====== Texto de partida ======

El triunfo de la circulación de las palabras se produce cuando la masa cándida, pero ávida de justificaciones a todas las absurdidades que se imponen, llega a asumirlas como verdades

Foto: Protesta independentista en Barcelona. (EFE)
Protesta independentista en Barcelona. (EFE)

Hace pocas semanas oí decir a un eminente y venerable intelectual catalán, cuyo nombre no daré para evitar que sea homenajeado con un sano, "espontáneo y pacífico" escrache, que no creía que la situación que vive Cataluña, y que tiene agotados a la inmensa mayoría de los que la habitan, fuese a variar hasta que no cambiara el lenguaje que se ha ido imponiendo. Creo que tenía toda la razón.

Ya en los 'Diálogos' platónicos se reconocía el valor del lenguaje como algo que superaba la primera condición de vehículo comunicativo. Con las palabras y el modo de utilizarlas se compone el pensamiento que se transmite y, con frecuencia, la idea que se desea situar fuera del vínculo directo con el que lo utiliza para que se transforme en una verdad circulante. El triunfo de esa circulación de las palabras se produce cuando la masa cándida, pero ávida de justificaciones a todas las absurdidades que se imponen, llega a asumirlas como verdades que no precisan ulteriores demostraciones.

======

Retoma el texto sobre el lenguaje y la situación de Cataluña y continúalo con uno o dos párrafos a partir de su última frase.

====== Entradas guardadas ======

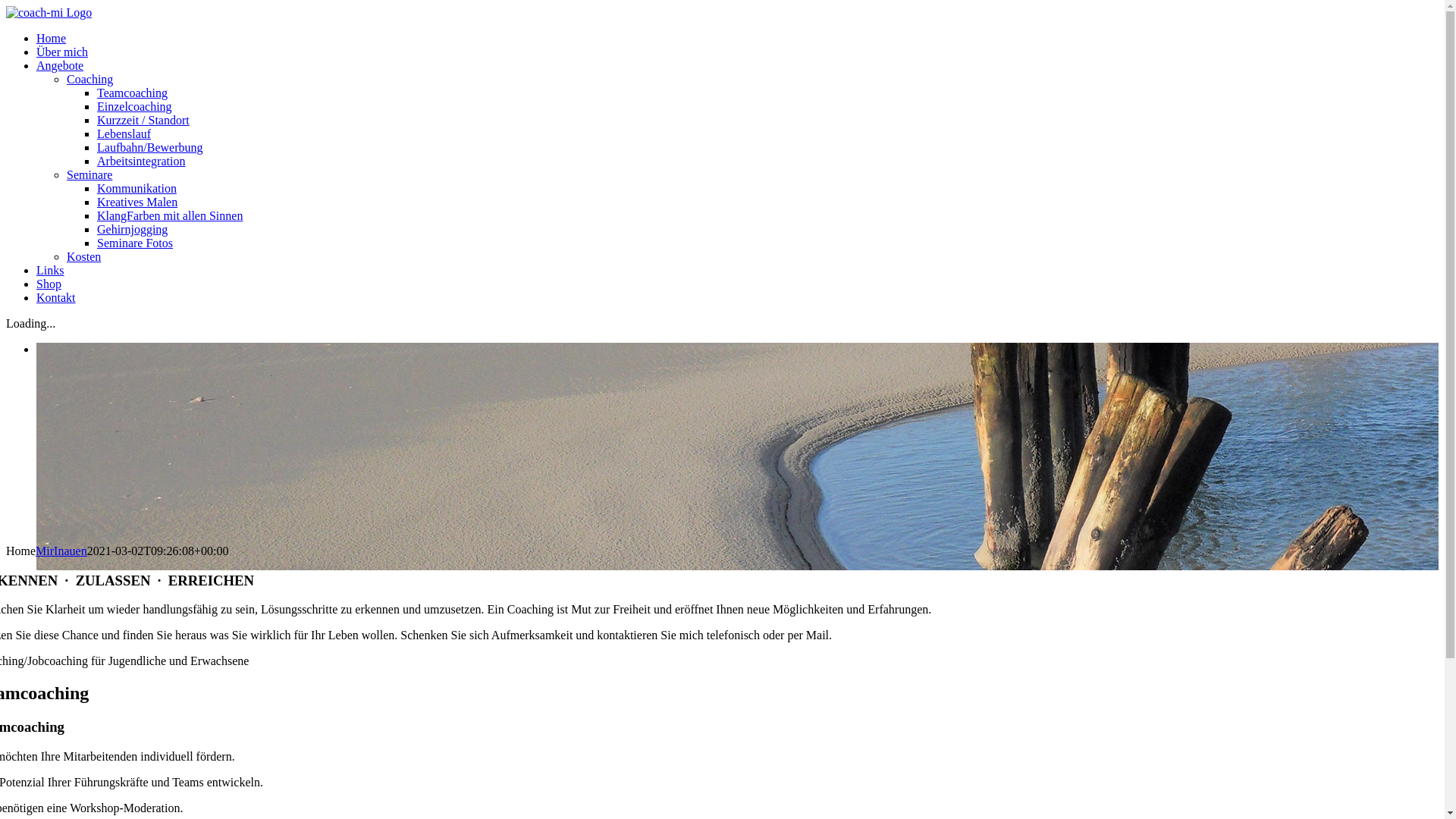 The height and width of the screenshot is (819, 1456). What do you see at coordinates (124, 133) in the screenshot?
I see `'Lebenslauf'` at bounding box center [124, 133].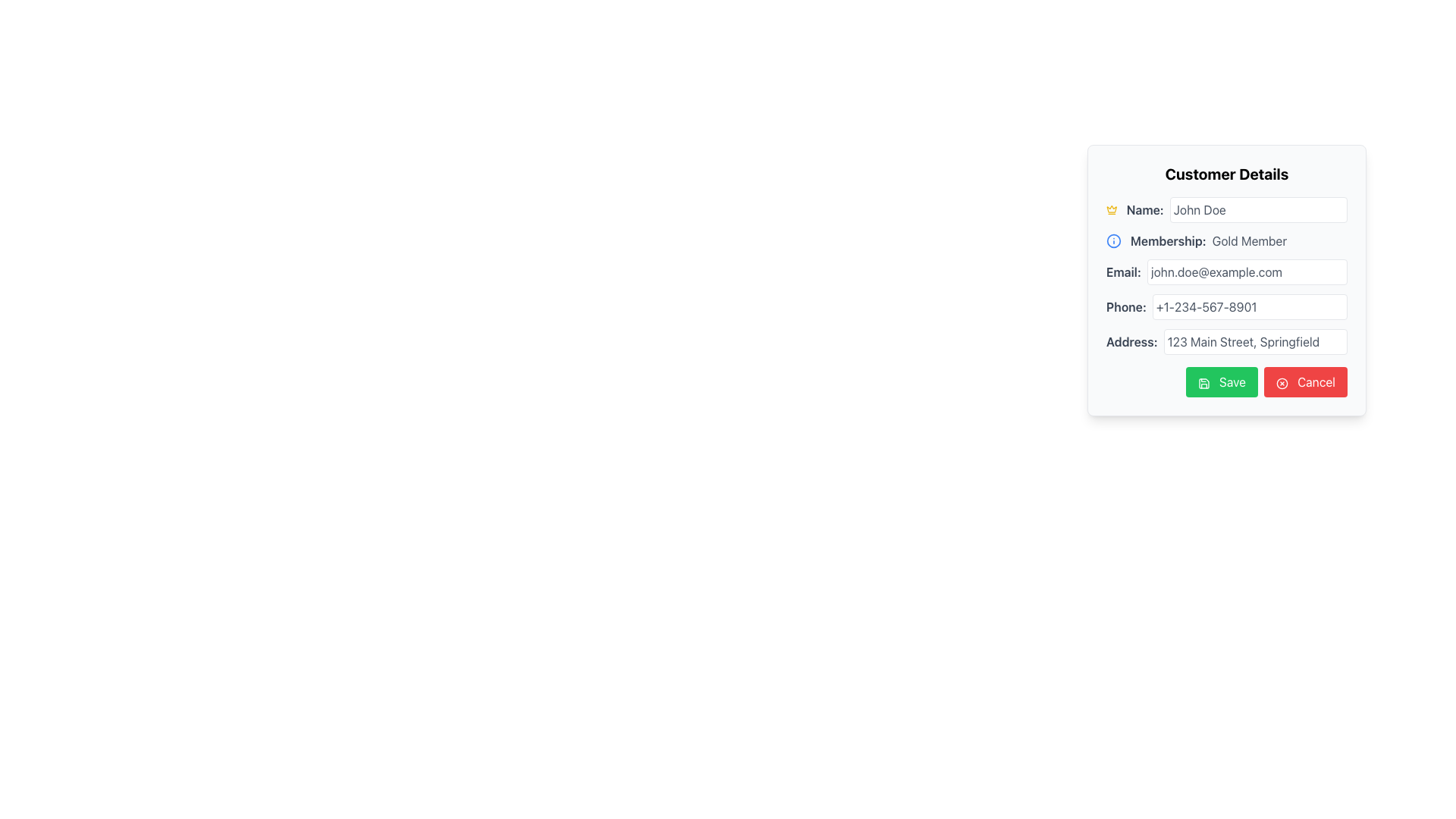 The width and height of the screenshot is (1456, 819). I want to click on the bold and large text label stating 'Customer Details', which is styled with a black sans-serif font and positioned at the top of the user information panel, so click(1226, 174).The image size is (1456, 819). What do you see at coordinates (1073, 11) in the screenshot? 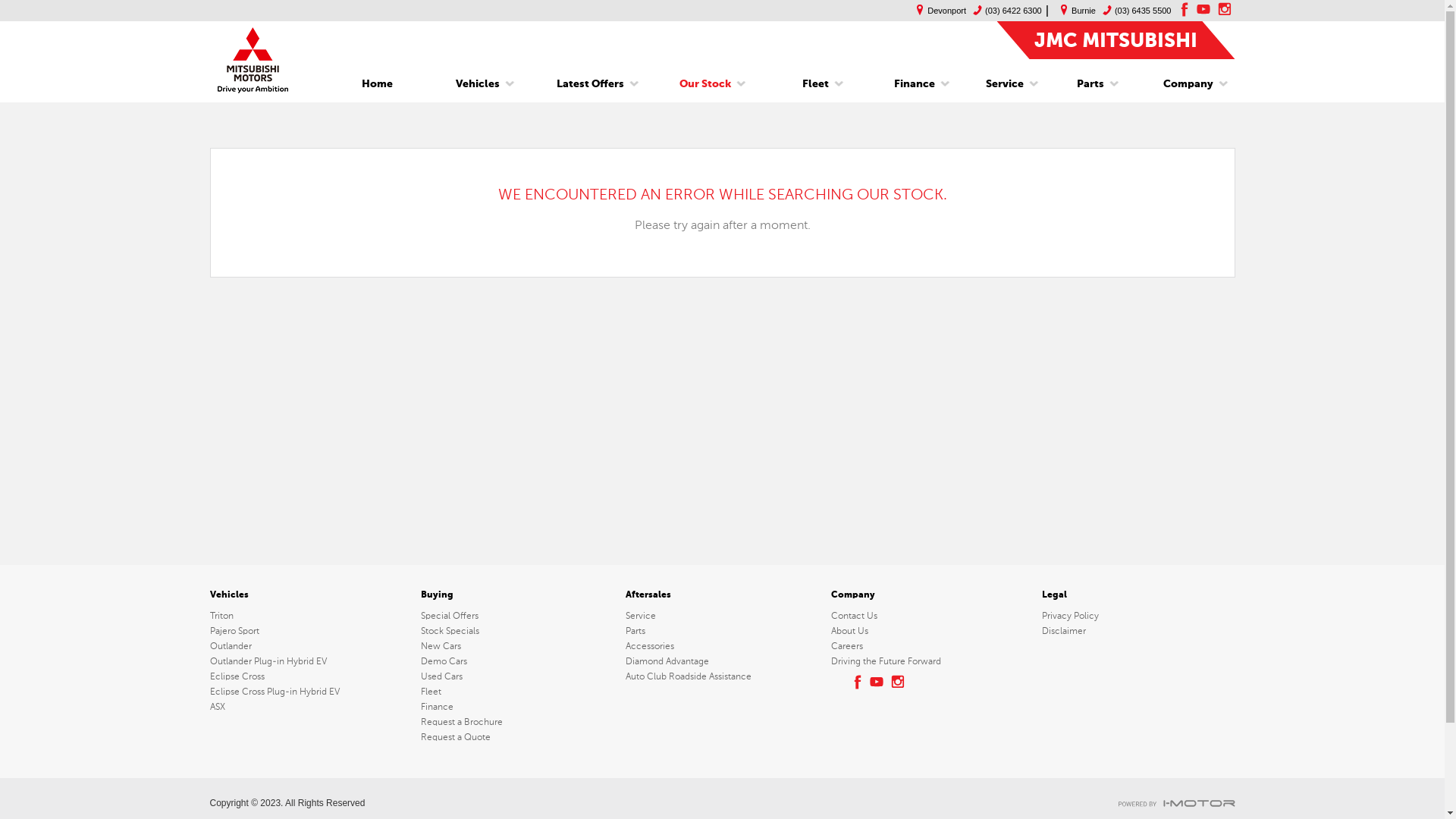
I see `'Burnie'` at bounding box center [1073, 11].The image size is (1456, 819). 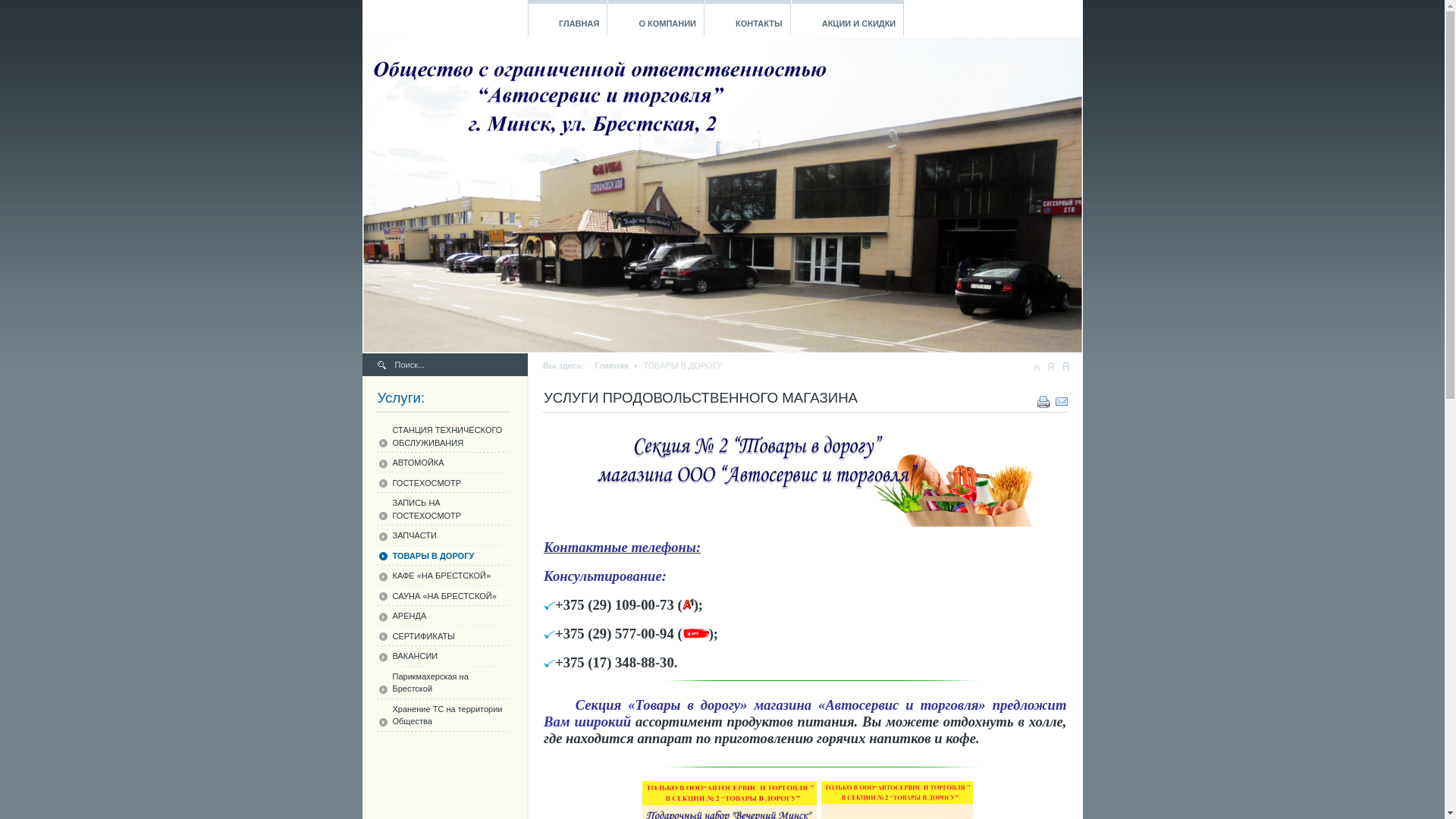 What do you see at coordinates (1065, 366) in the screenshot?
I see `'Increase font size'` at bounding box center [1065, 366].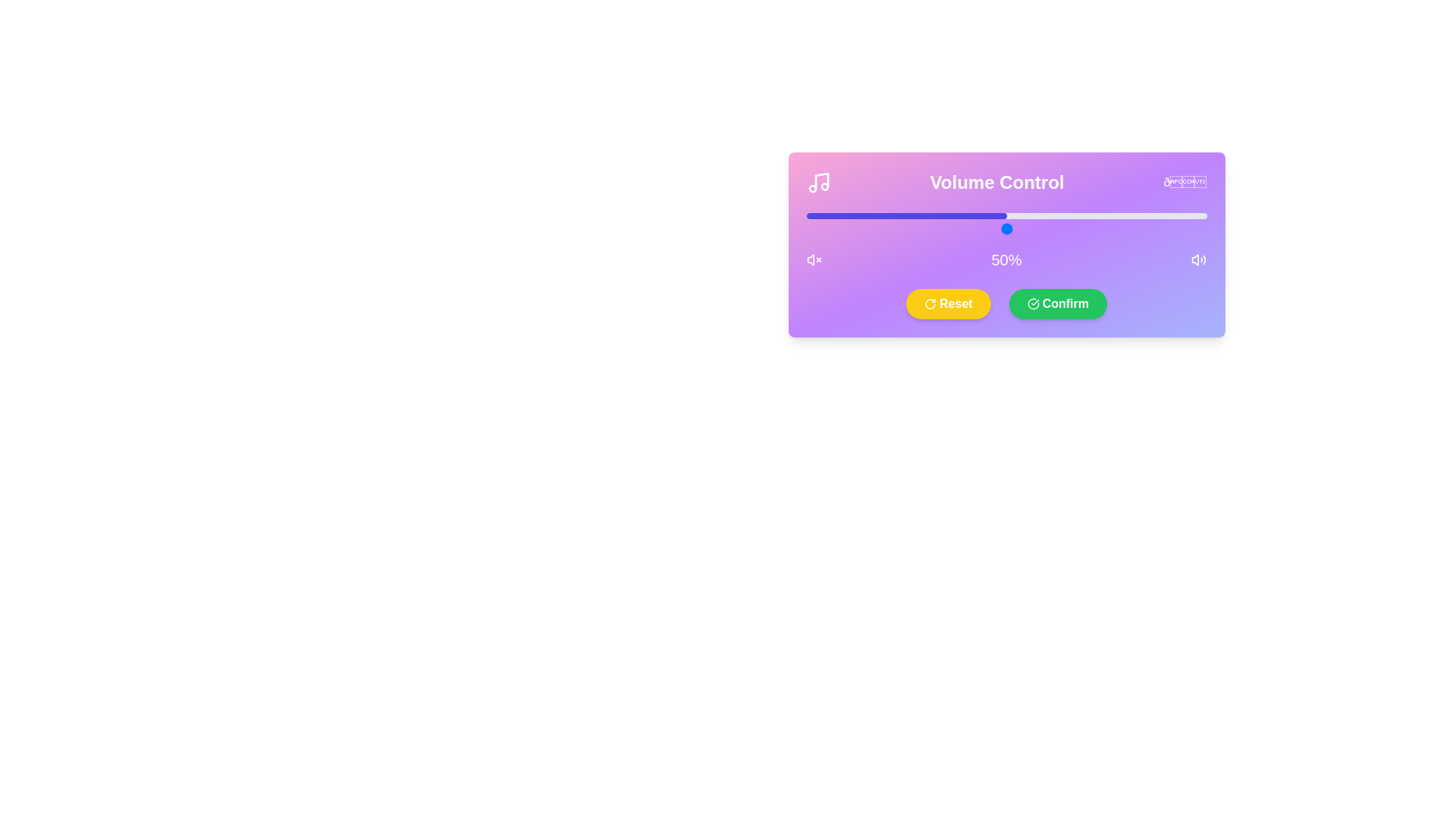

======

> [Respuesta al ejercicio]:
Los lingüistas saben de eso, y no pienso hollar terrenos de otro, como también los expertos en publicidad, que comprenden muy bien a qué me refiero. Soy consciente de que, para muchos, el lenguaje jurídico es el campeón en la ocultación de la verdad, y el vehículo perfecto para encubrir la injusticia (opinión que suelen tener los que se tienen por poseedores de la verdad sobre lo justo y lo injusto). El lenguaje jurídico no es quizá el vehículo ideal para explicar problemas y conflictos y, con mucha frecuencia, los juristas no siempre se esfuerzan por clarificar las cosas, insensibles a que el ciudadano no jurista pueda no entender el discurso que conduce a una decisión u otra.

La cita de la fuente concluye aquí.